GTC DC 2025: From AI Exploration to Production Deployment

Master inference optimization on Jetson Thor with vLLM. Learn to deploy production-grade LLM serving, quantization strategies (FP16 → FP8 → FP4), and advanced optimizations like speculative decoding.

From AI Exploration to Production Deployment

Master inference optimization on Jetson Thor with vLLM

Welcome! In this hands-on workshop, you’ll unlock truly high-performance, on-device generative AI using the new NVIDIA Jetson Thor.
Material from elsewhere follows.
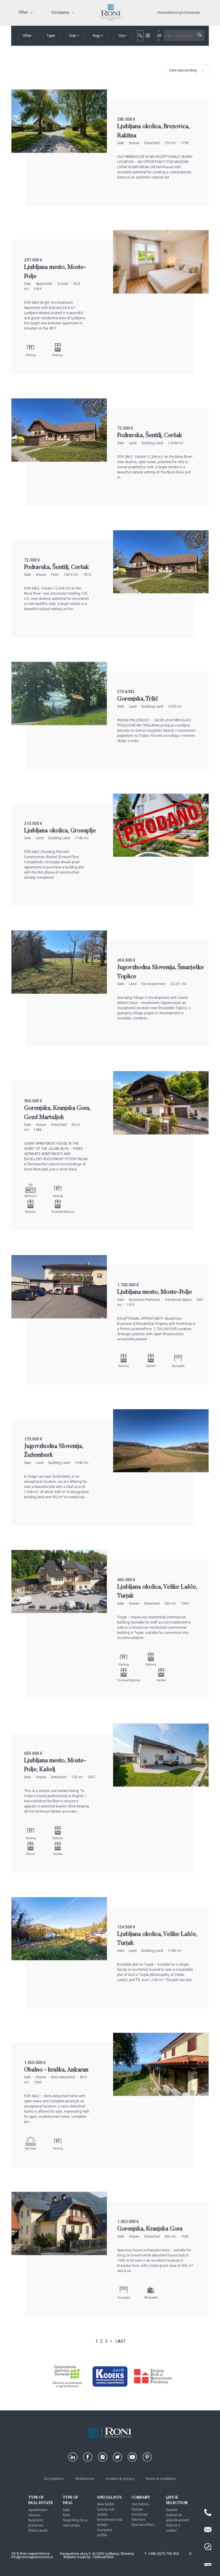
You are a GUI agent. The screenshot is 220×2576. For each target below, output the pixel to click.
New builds (106, 2504)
You’ll start by unleashing Thor’s full potential with a state-of-the-art 120B model, then step through practical optimizations — FP8, FP4, and speculative decoding — measuring speed vs. quality at each stage.

Workshop Overview

What You Will Learn

  • Deploy production-grade LLM serving - Set up vLLM with OpenAI-compatible APIs on Thor hardware
  • Master quantization strategies - Compare FP16 → FP8 → FP4 performance vs. quality trade-offs systematically
  • Implement advanced optimizations - Apply speculative decoding and other techniques for maximum throughput

Who Is This For

  • Teams building edge applications/products (robots, kiosks, appliances) who need fast, private, API-compatible LLMs without cloud dependency
  • Developers interested in learning inference optimizations

What We Provide (GTC Workshop)

  • Hardware: Jetson AGX Thor Developer Kit setup in rack
    • Jetson HUD: To help you locate your device and monitor the hardware stats
  • Software: BSP pre-installed, Docker pre-setup
    • Containers: Container images pre-pulled (downloaded)
    • Data: Some models are pre-downloaded (to save time for workshop)
  • Access: Headless, through the network (SSH + Web UI)

Self-Paced Requirements

  • Hardware: Jetson AGX Thor Developer Kit
  • Software: BSP installed (Thor Getting Started), Docker setup
  • Containers: NGC’s vllm container (nvcr.io/nvidia/vllm:25.09-py3), Open WebUI official container (ghcr.io/open-webui/open-webui:main)

Why Thor? Thor’s memory capacity enables large models and large context windows, allows serving multiple models concurrently, and supports high-concurrency batching on-device.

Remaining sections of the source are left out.